Pensez-y : les élections européennes ne sont que dans six mois, et pourtant nos législateurs traitent le sujet de l'immigration comme si la France était déconnectée de l'Union européenne. Nous vivons dans le plus grand bloc économique mondial qui garantit la libre circulation des biens, des services, des capitaux et des personnes. Pourtant, nous restreignons les immigrants, en particulier les demandeurs d'asile et les réfugiés, aux procédures nationales et éventuellement aux référendums pour décider s'ils sont les bienvenus ou non, au lieu de contribuer à une solution au niveau européen. L'immigration ne cessera pas miraculeusement en raison d'un référendum. Demandez aux Britanniques - le Royaume-Uni connaît désormais une immigration plus importante en provenance de pays non membres de l'UE qu'avant le Brexit. Le défi n'est pas d'éviter l'immigration. Nous ne le pouvons pas. Nous devons trouver comment gérer l'immigration pour la rendre efficace pour nos économies et acceptable pour nos sociétés.
L'intégration signifie la stabilité
Comment assurer la réussite de l'immigration ? La question magique. Je suis moi-même un immigrant économique, étant arrivé en France en 2012 pour y travailler. J'ai appris le français, je suis actif dans des associations et je me présente même aux élections européennes pour représenter la France. Mais ai-je tous les droits démocratiques ? Je ne les ai pas, car nous les accordons encore en fonction de la nationalité au lieu de la citoyenneté. À l'autre extrémité du spectre, c'est bien pire. Pouvons-nous vraiment dire que nous traitons tout le monde de manière égale, comme le stipule notre République, ou est-ce que nous discriminons déjà en fonction du nom ? De la couleur de peau ? Ou même en fonction du code postal ? Pourquoi Uber est-il considéré par beaucoup comme la première véritable chance d'échapper à une banlieue et du chômage perpétuel ? Ne devrait-ce pas être à notre système éducatif, qui vient d'enregistrer sa plus forte baisse depuis 2000 dans les dernières études PISA, et à nos institutions de fournir ces opportunités à toutes et à tous pour réussir ?
Nous laissons pour compte nos citoyens, français et étrangers, dans l'éducation et la transition numérique, à la campagne et dans les banlieues.
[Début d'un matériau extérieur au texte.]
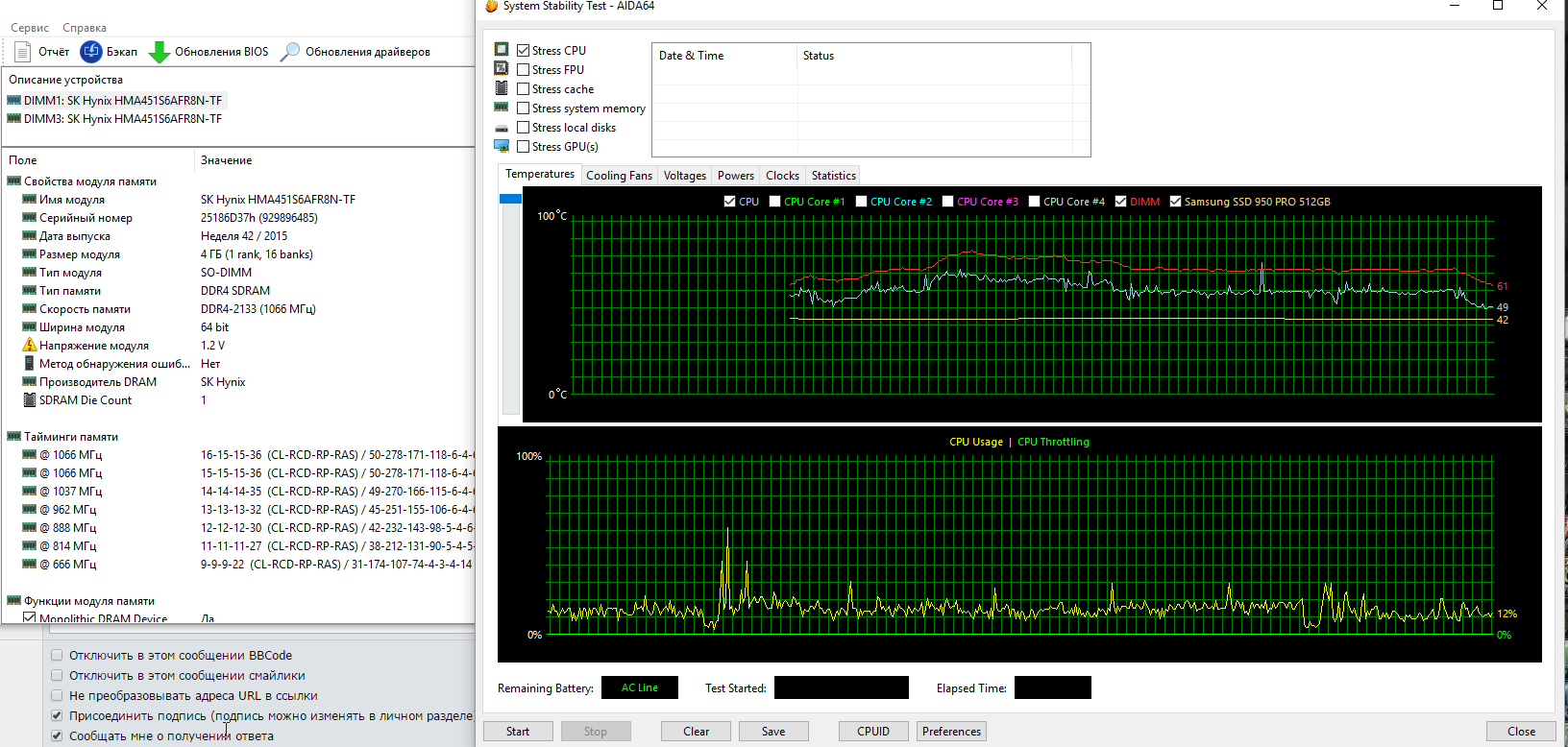Click the Preferences button
Image resolution: width=1568 pixels, height=747 pixels.
tap(951, 732)
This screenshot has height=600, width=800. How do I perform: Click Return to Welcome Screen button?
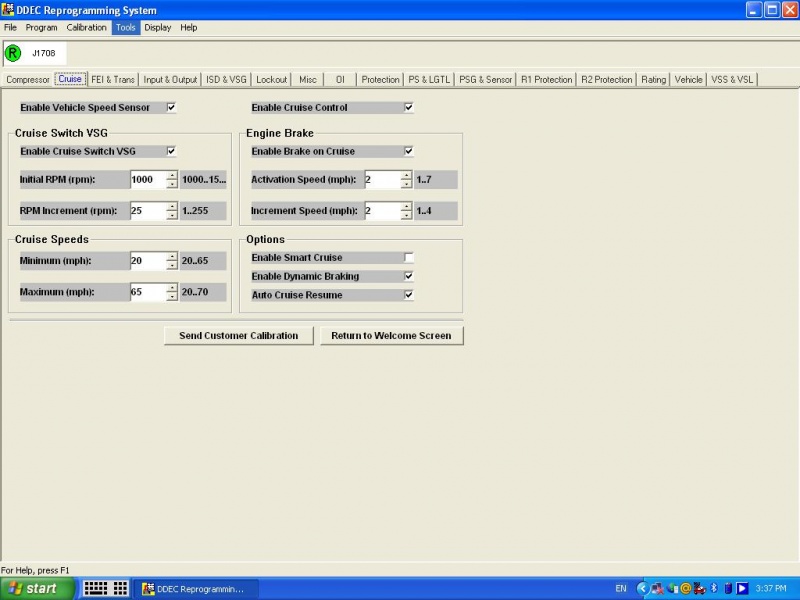[x=391, y=336]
Il n'est pas étonnant que le vote soit délaissé et que les 37 % de l'extrême droite dans les sondages pour les élections européennes représentent ces citoyens laissés pour compte. Nous ne les récupérerons pas avec des lois d'immigration renforcées, car moins d'immigration ne signifiera pas plus d'emplois ou de stabilité. Au contraire. Si nous voulons la sécurité et la stabilité, nous devons faire fonctionner l'intégration. Cela comprend la fourniture d'une éducation de qualité et de services publics fiables partout. Cela signifie comprendre et expliquer l'importance de l'immigration pour notre société. Et cela signifie trouver des solutions rationnelles avec nos partenaires européens au lieu d’un unilatéralisme national.
L'Europe se targue d'être unie dans la diversité. Et nous devrions en faire de même en France. Cela pourrait être notre plus grand atout si nous nous concentrons sur nos principes républicains, mais actuellement nous risquons d'en faire le plus grand passif pour notre économie, notre société et le projet européen.